Wie selbstverständlich macht Swobodnik die Porträtierten damit gewissermaßen zu seinen Co-Regisseuren, die einen Großteil der Aufnahmen und Szenen liefern. Zum Beispiel Jonas Sippel, der seit 2012 Theatermitglied ist und sich Anfangs erst einmal den Zuschauern vorstellt. In der Folge gewährt er Einblicke in seine Lebensrealität und seinen Alltag – ebenso wie einige seiner Mitstreiter*innen. Manche zeigen ihre Wohnung, filmen sich bei der Hausarbeit, ein anderer hält seinen Südtirol-Urlaub mit der Kamera fest. Jonas bringt eine weitere subjektive Note in den Film, in dem er den Weg von seiner Wohnung zum Theater dreht – und der Zuschauer diesen somit auf unmittelbare, sehr persönliche Weise miterleben darf.

Überhaupt ist es dieser intime Rahmen, der einen nicht unerheblichen Reiz von „Ramba Zamba“ ausmacht. Unaufdringlich und authentisch lernt der Kinobesucher die Darsteller so nochmal auf eine ganz andere, private Art kennen. Und wie sie die Wirklichkeit, das Leben um sich herum, wahrnehmen. Demgegenüber stehen die Szenen von den Proben, Übungen und der Entwicklung des Stücks „Golem“, basierend auf der aus dem 16. Jahrhundert stammenden Legende rund um die zum Leben erweckte, mystische und (angeblich) überlebensgroße Lehmfigur.

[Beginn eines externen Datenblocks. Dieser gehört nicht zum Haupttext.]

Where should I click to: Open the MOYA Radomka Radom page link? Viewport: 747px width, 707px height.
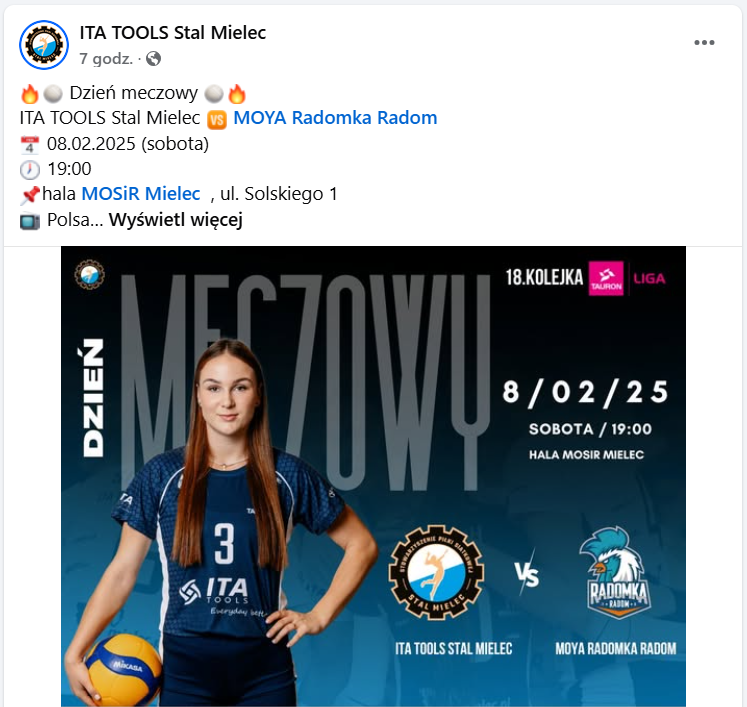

„Ramba Zamba“ zeigt in diesen Momenten, wie gelebtes inklusives Theater funktioniert und in der Praxis aussehen kann. Wenn Schauspieler und Autoren das Drehbuch durchgehen, die Deutungsebenen und Interpretationsmöglichkeiten des Stücks besprechen, bei Gesangsübungen zu sehen sind oder auch mal hitzig und beherzt über bestimmte Szenen diskutieren. Die Proben stehen stellvertretend für etwas, das Kunst zu leisten im Stande ist und was sich vor allem in partizipativen, integrativen Theaterprojekten manifestiert: kreatives, kulturelles Tun, das alle Menschen verbindet und das ein jeder mitgestalten kann.

Ergänzend kommen Impressionen von Aktionen und öffentlichkeitswirksamen Auftritten hinzu, die zur Bewusstseinsbildung und Aufklärung in der Gesellschaft beitragen sollen. Wenn die Theatermitglieder zum Beispiel im offenen Wagen durch die Straßen der Hauptstadt fahren, im öffentlichen Raum ihre Kunst darbieten und nebenbei über die Theaterarbeit oder auch Trisomie 21 aufklären.